[Opening DATA TO EXAMINE section]

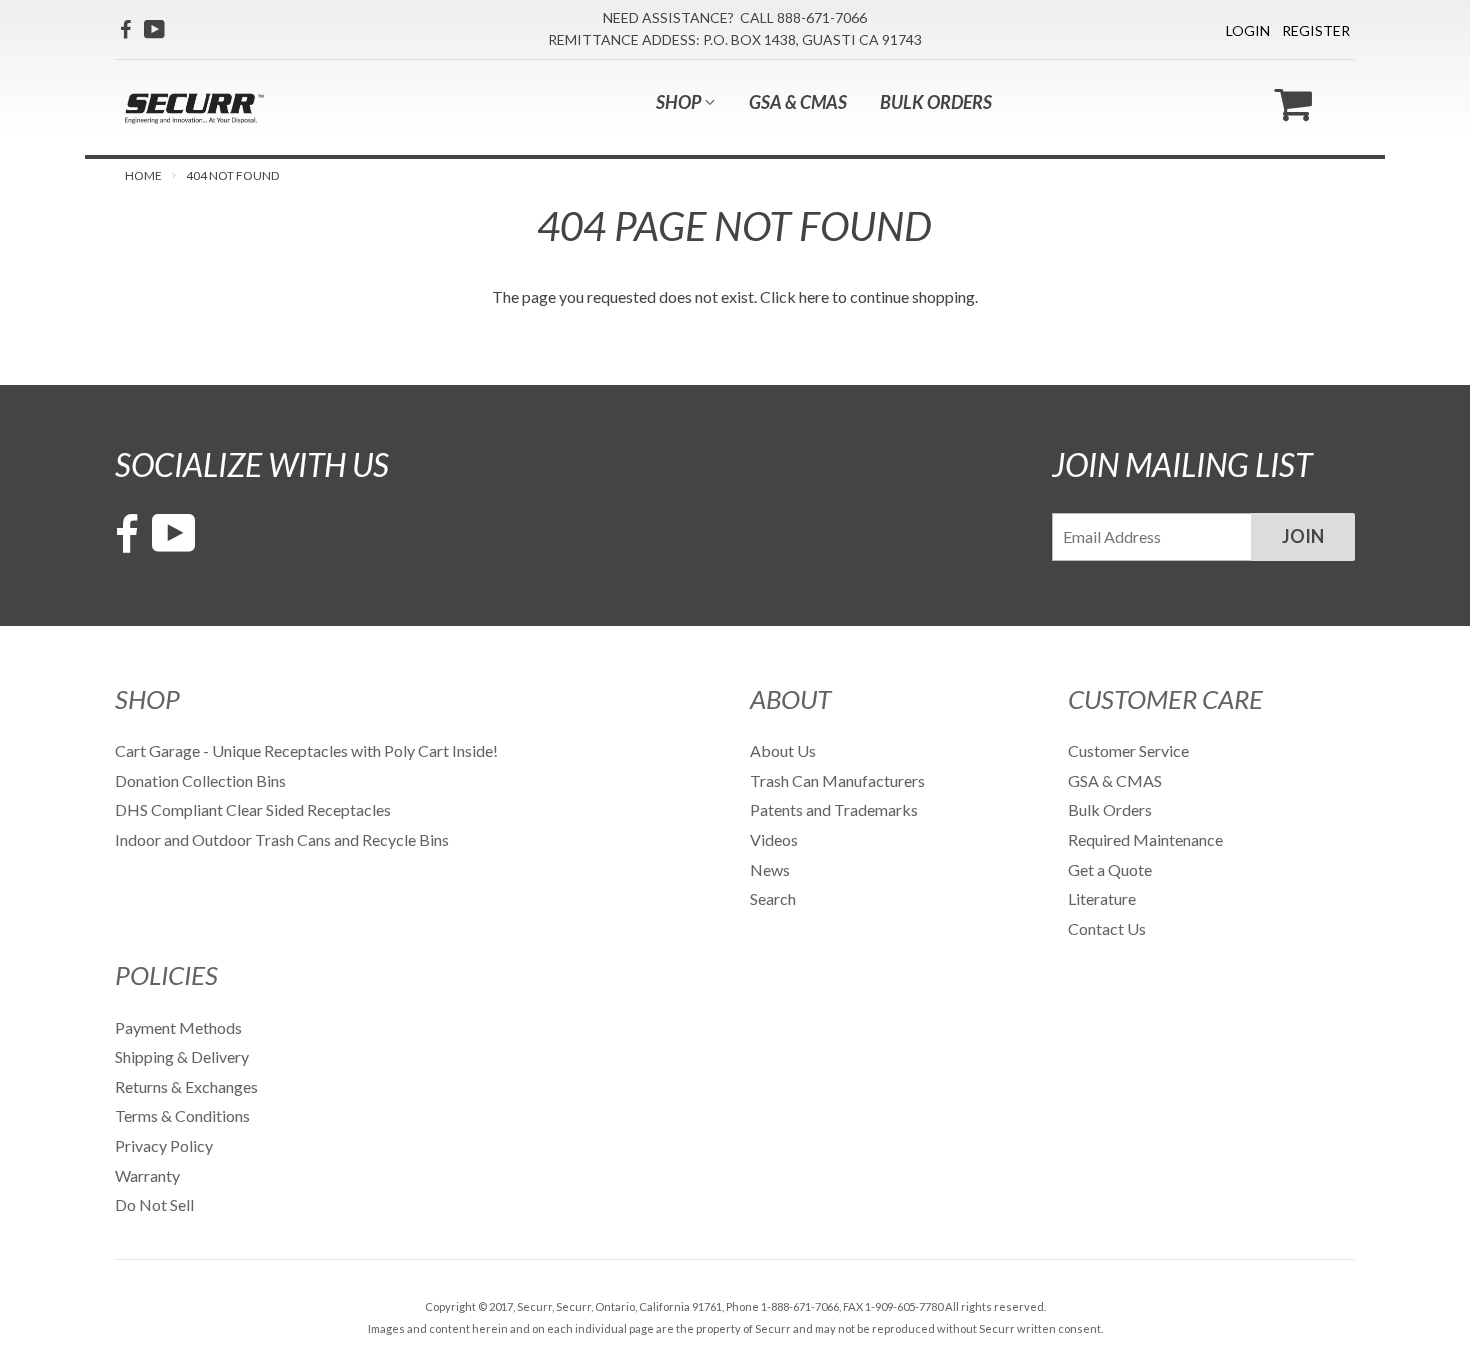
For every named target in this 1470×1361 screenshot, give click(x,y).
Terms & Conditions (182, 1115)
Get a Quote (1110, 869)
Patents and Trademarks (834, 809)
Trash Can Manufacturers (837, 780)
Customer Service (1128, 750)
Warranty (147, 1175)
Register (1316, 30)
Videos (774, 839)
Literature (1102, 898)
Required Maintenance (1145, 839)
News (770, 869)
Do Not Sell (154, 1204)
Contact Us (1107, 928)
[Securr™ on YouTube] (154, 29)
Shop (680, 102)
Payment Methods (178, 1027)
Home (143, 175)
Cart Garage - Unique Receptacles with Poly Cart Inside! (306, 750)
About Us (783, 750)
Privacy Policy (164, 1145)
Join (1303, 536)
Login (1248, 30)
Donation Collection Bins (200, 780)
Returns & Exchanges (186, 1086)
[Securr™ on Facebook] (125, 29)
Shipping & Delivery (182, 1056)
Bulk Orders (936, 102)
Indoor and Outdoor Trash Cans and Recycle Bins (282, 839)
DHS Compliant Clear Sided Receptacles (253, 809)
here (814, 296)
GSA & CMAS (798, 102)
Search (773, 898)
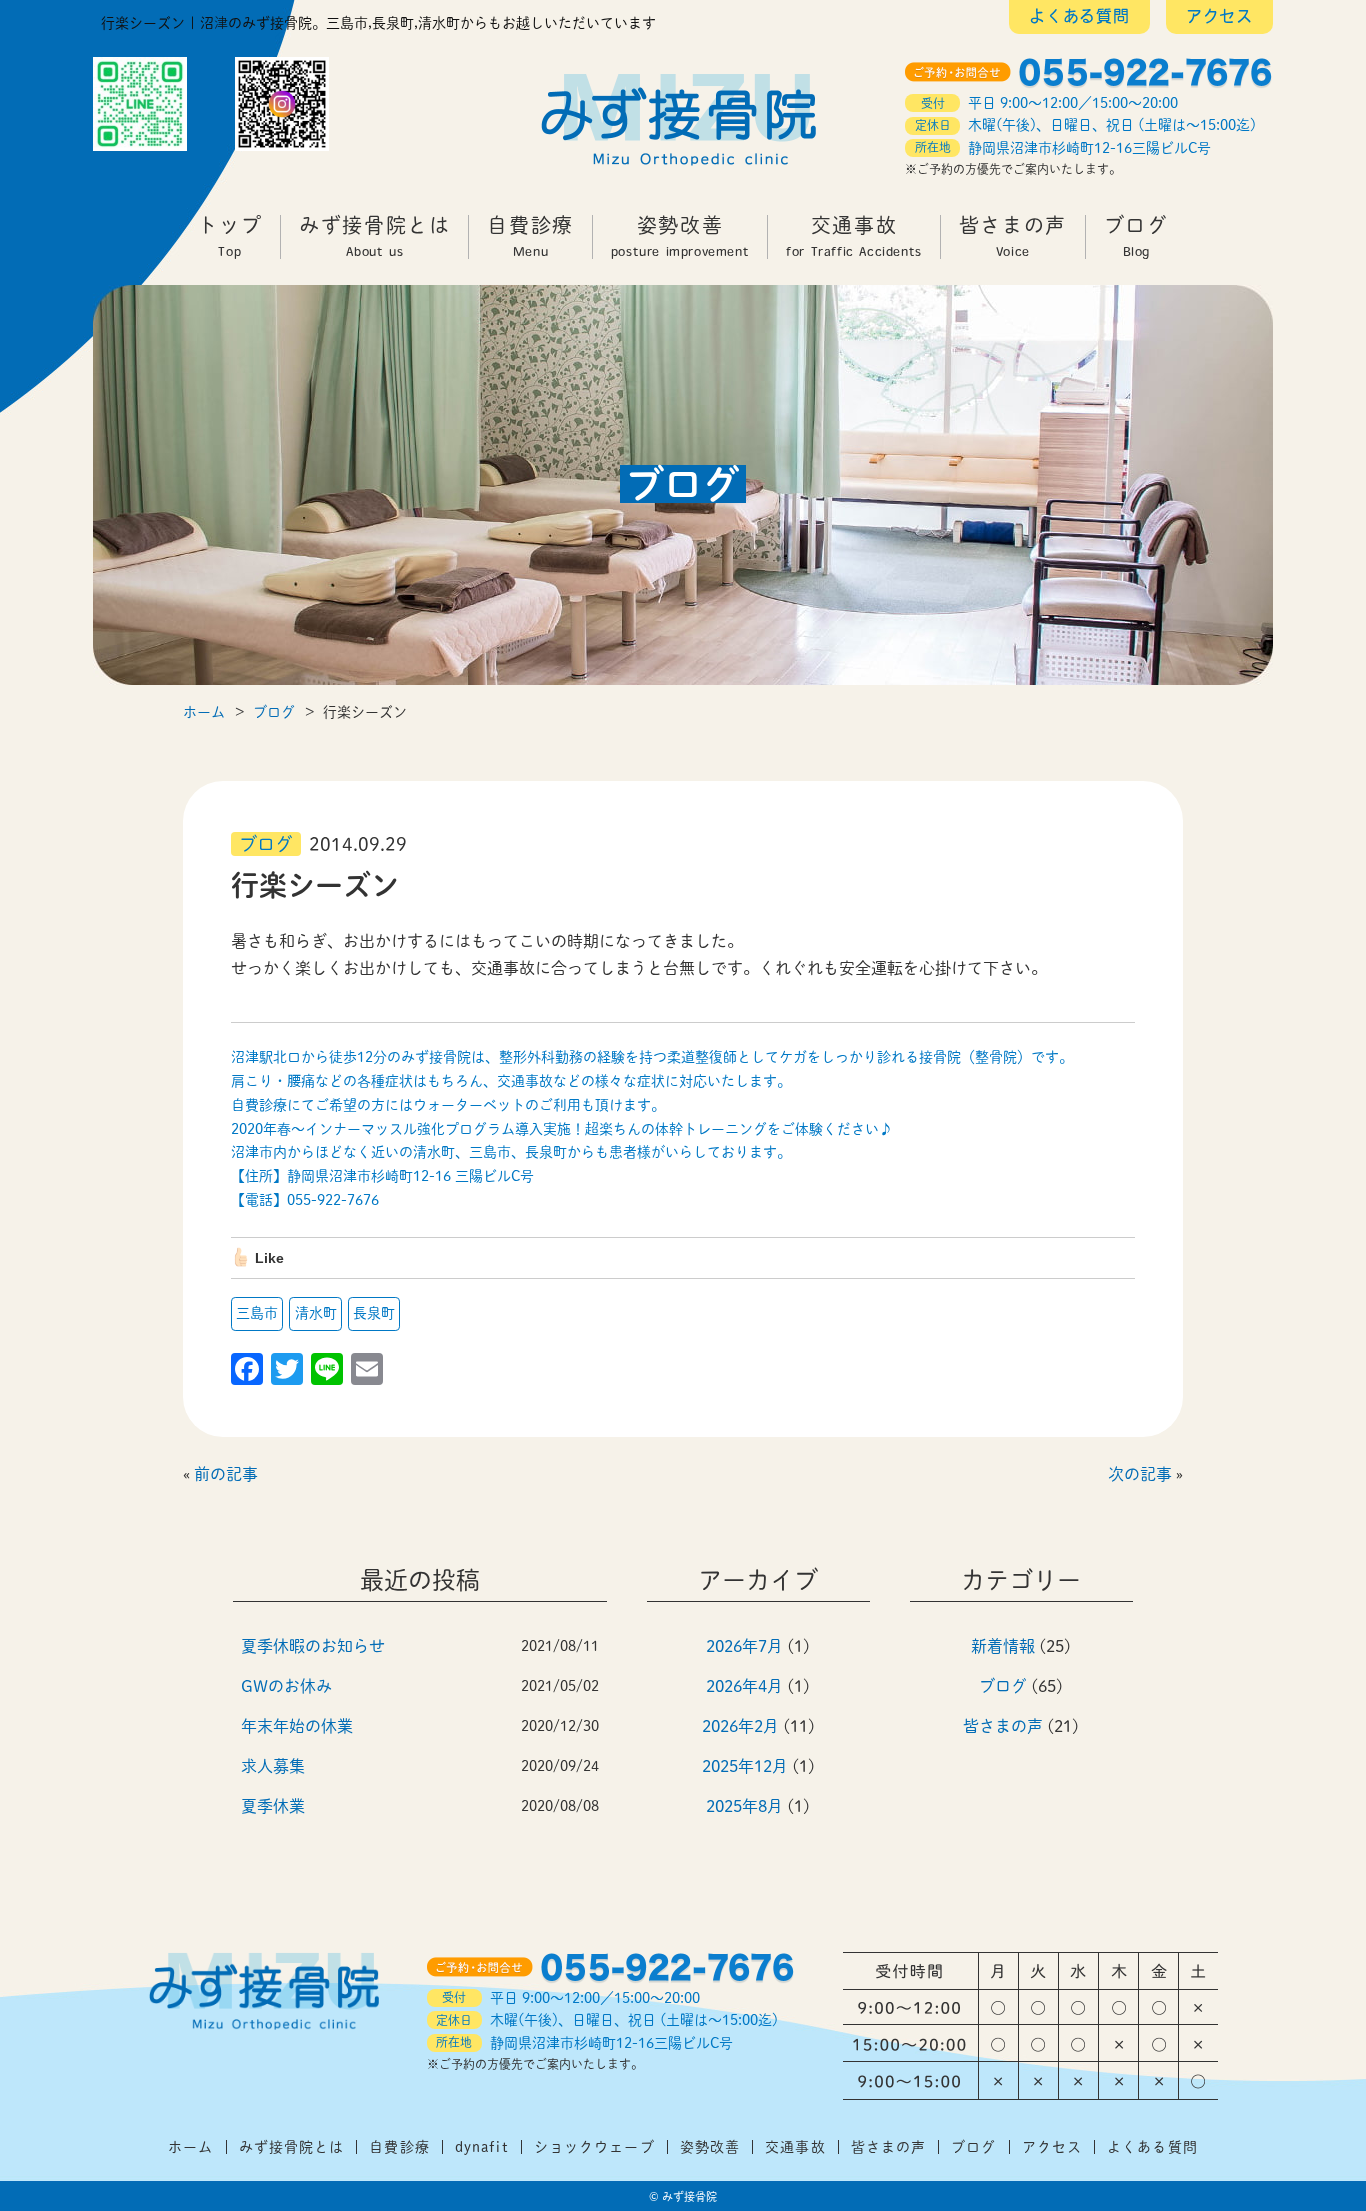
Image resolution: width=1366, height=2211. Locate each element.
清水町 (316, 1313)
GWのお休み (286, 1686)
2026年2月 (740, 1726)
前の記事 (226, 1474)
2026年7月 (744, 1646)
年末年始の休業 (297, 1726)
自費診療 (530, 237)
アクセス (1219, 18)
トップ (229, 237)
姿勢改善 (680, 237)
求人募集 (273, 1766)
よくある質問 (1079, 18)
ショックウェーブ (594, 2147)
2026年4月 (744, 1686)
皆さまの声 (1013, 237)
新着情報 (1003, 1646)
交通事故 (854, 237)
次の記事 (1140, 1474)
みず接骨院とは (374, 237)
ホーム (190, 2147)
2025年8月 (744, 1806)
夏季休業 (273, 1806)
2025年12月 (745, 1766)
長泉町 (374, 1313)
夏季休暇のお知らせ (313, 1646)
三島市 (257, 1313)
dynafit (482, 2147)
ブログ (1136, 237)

[Closing DATA TO EXAMINE section]
[Opening DATA TO EXAMINE section]

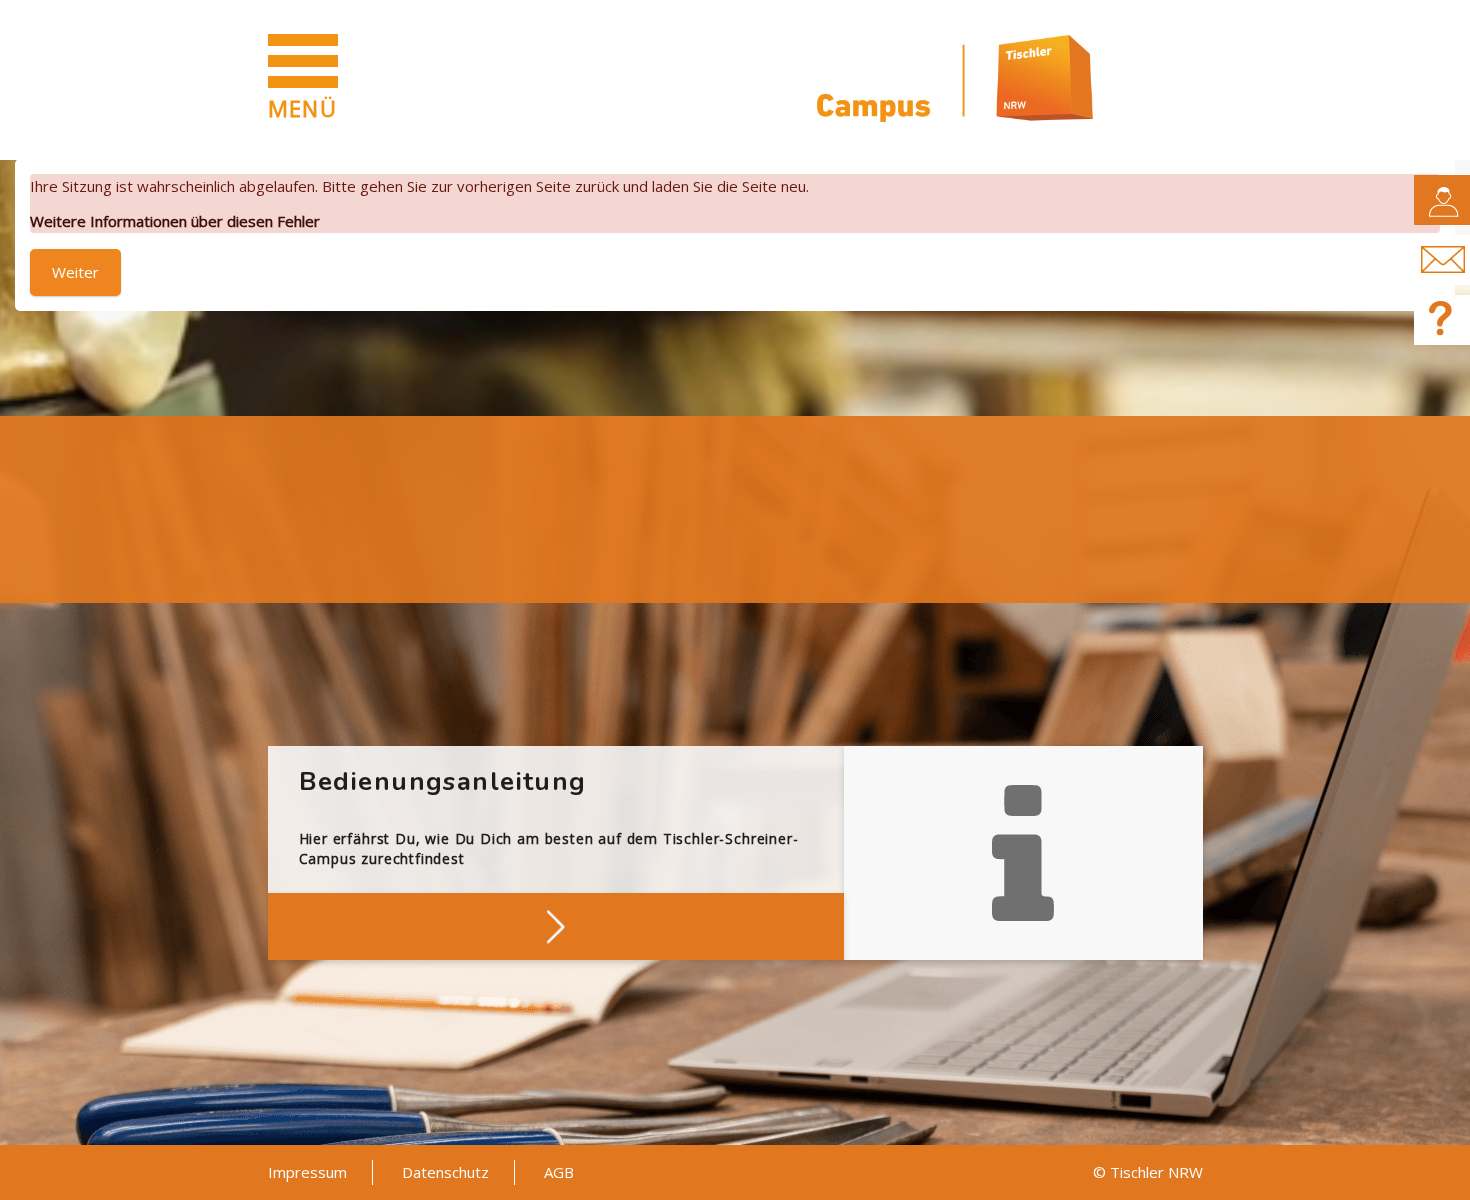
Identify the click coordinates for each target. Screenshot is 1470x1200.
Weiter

[Closing DATA TO EXAMINE section]

## EXERCISE
Match on "click" and copy out every line of the entries that contains it.

## OUTPUT FOR THIS EXERCISE
For every named target in this 1470×1361 screenshot, give click(x,y).
Identify the click coordinates for each target. Screenshot is 1470x1200.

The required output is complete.